(TO BE DONE) Retype everything in the dredge vehicle text below from "A dredge vehicle" down to "the numeral 28.".

(TEXT PROVIDED)

FIG. 4 is a view taken along lines 4--4 of FIG. 3.

A dredge vehicle chassis, generally indicated by the numeral 10, is formed of a plurality of intersecting vertical tubular members 12 and horizontal tubular members 14. A suction head nozzle 20 is supported by the chassis 10 via a flex block 27. The nozzle 20 is in turn flexibly connected to the water conduit 24, which is in turn in fluid-flow connection with manifold 26 and then with a suction pump, indicated generally by the numeral 28.

As shown in this embodiment, the nozzle 20 has a generally vertically elongated surface area presented to the free stream flow of water, moving relative to the nozzle in the direction indicated by the arrow A when the dredge vehicle is moving during the dredging operation. Interposed immediately forwardly, and slightly below the vertically obliquely laying nozzle 20 is a water-flow deflecting shield 30, pivotally supported at its upper end, via pin 32, on horizontally extending flange 33; the flange 33 is rigidly connected to the tubular chassis members 12, 14, via column 34, and to flex block 27.

Those skilled in the art of designing hydrodynamic surfaces are well aware of the myriad possibilities for the front surface and cross-sectional shape of a water-flow deflecting means for providing the desired downward deflection of the water as required by the present invention. It has been found, suprisingly, that a simple flat plate provides sufficient efficiency, at least at the relatively low speeds at which the dredge vehicle is expected to travel, and therefore, at the relatively low flow rates of the water and dredge vehicle. Accordingly, deflecting shield 30 as shown in FIGS. 3 and 4, is formed of a flat, thin plate 41, formed in the shape of a trapezoid, of decreasing width toward the upper end, and, in the embodiment shown, stiffened by two vertical rib plates 40. The stiffening is only required because of the weight saving effect of utilizing relatively thin plates, which therefore ordinarily have greater undesirable flexibility.

(EXTRACTED DATA)
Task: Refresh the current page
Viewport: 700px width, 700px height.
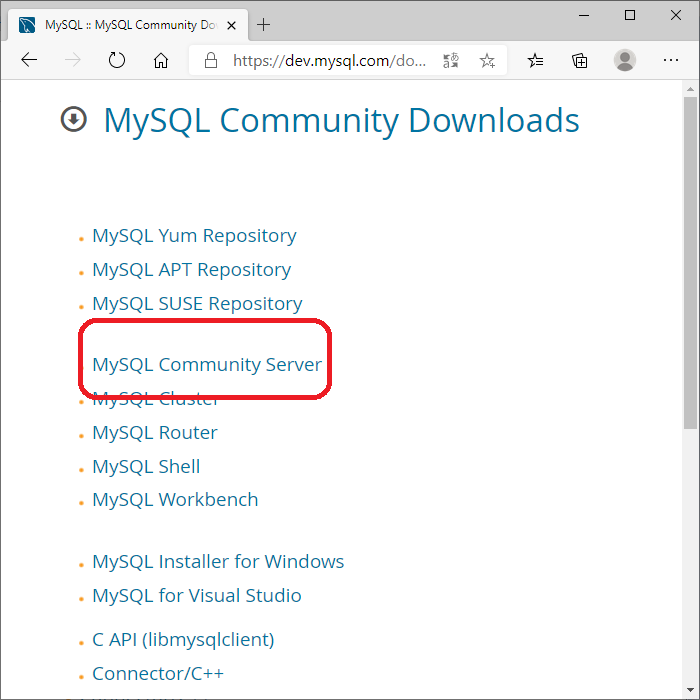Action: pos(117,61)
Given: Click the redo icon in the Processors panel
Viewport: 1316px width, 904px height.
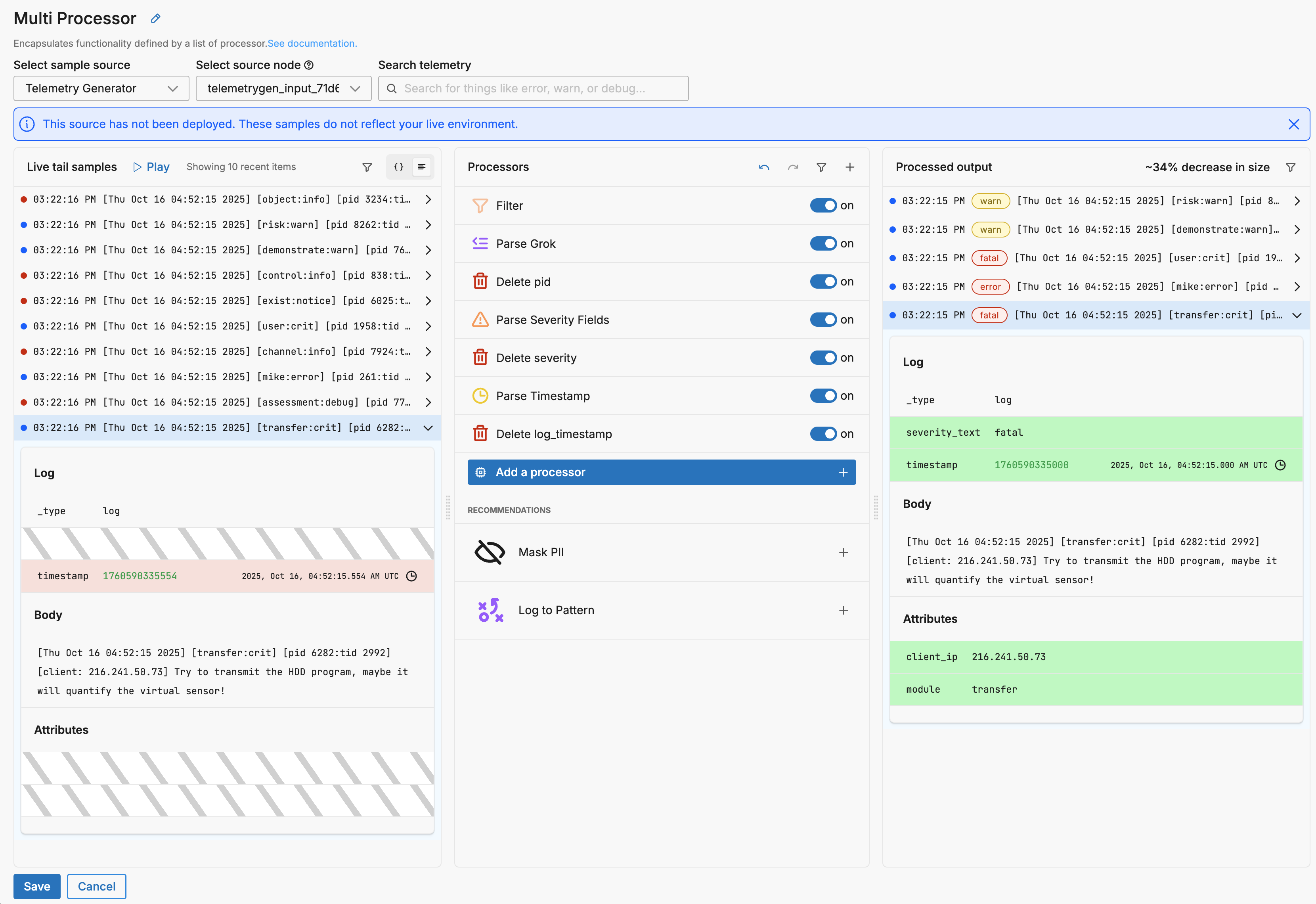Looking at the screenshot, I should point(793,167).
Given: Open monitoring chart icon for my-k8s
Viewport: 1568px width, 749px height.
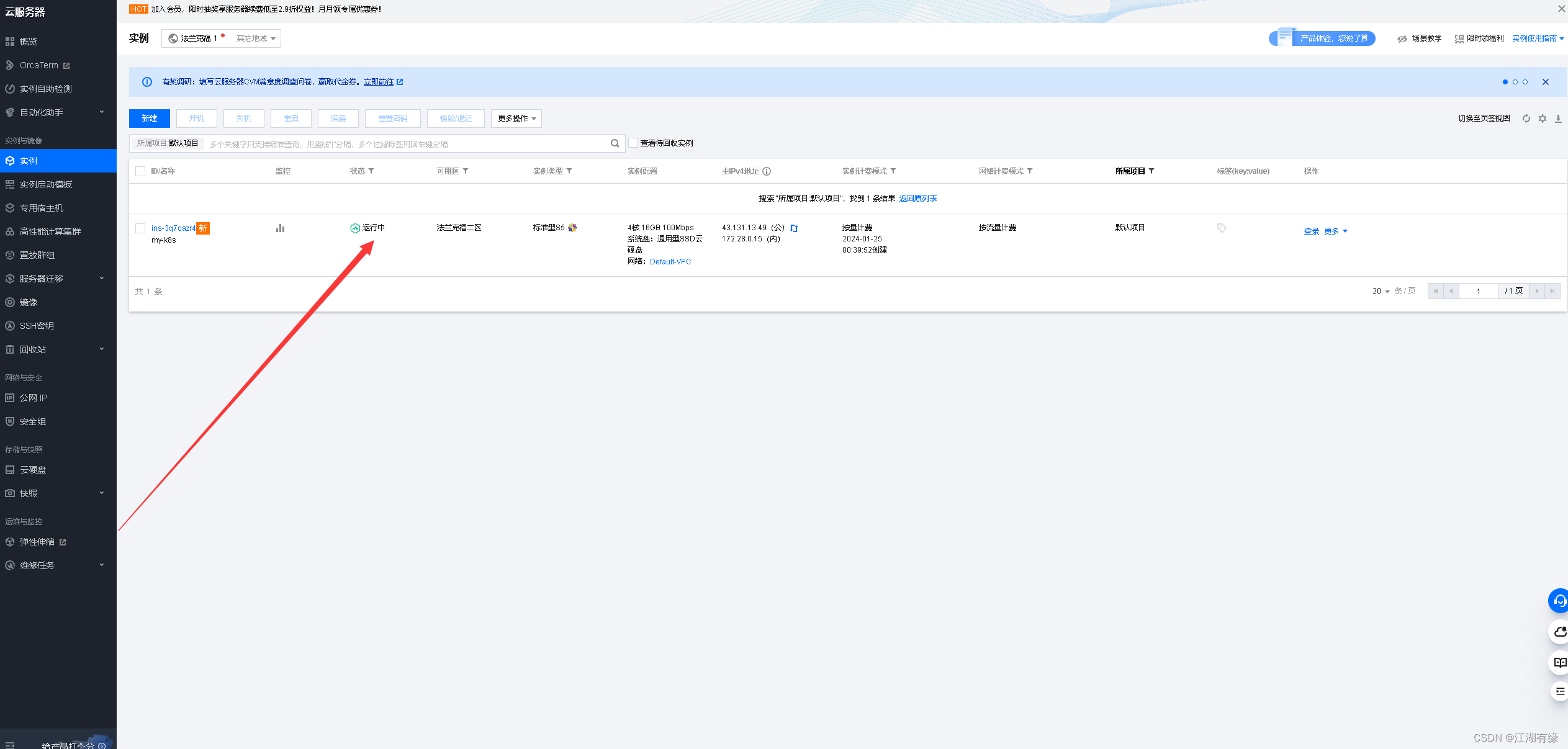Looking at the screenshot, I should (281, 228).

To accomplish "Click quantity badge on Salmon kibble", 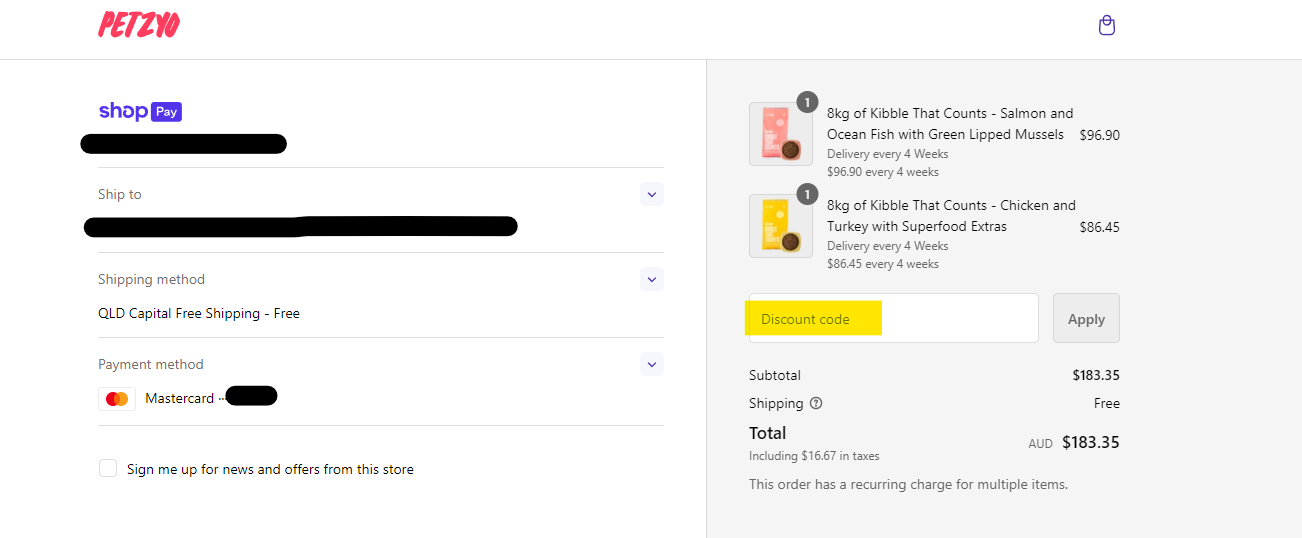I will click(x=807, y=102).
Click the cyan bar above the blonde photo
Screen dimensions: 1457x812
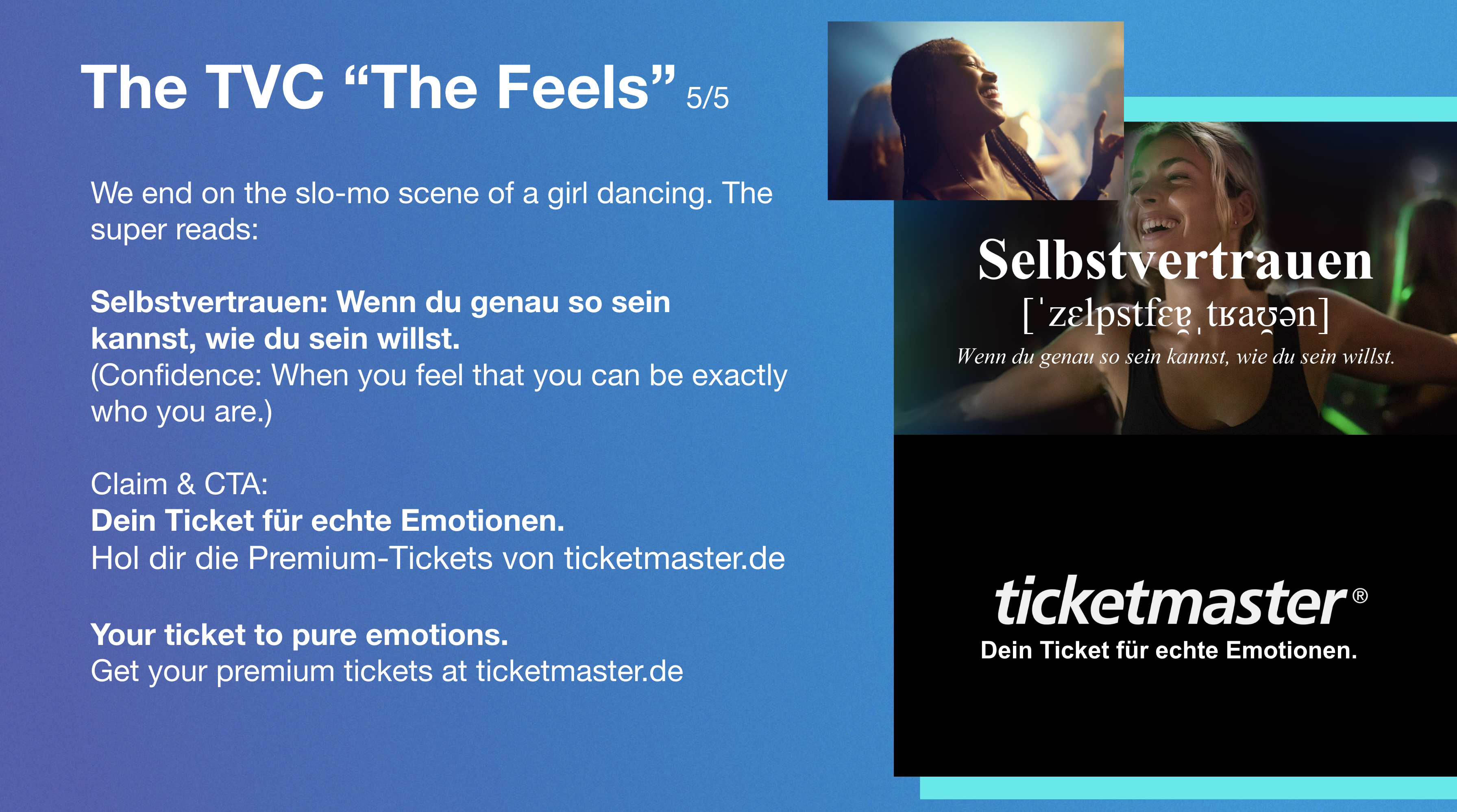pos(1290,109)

(TASK ANSWER)
A dredge vehicle chassis, generally indicated by the numeral 10, is formed of a plurality of intersecting vertical tubular members 12 and horizontal tubular members 14. A suction head nozzle 20 is supported by the chassis 10 via a flex block 27. The nozzle 20 is in turn flexibly connected to the water conduit 24, which is in turn in fluid-flow connection with manifold 26 and then with a suction pump, indicated generally by the numeral 28.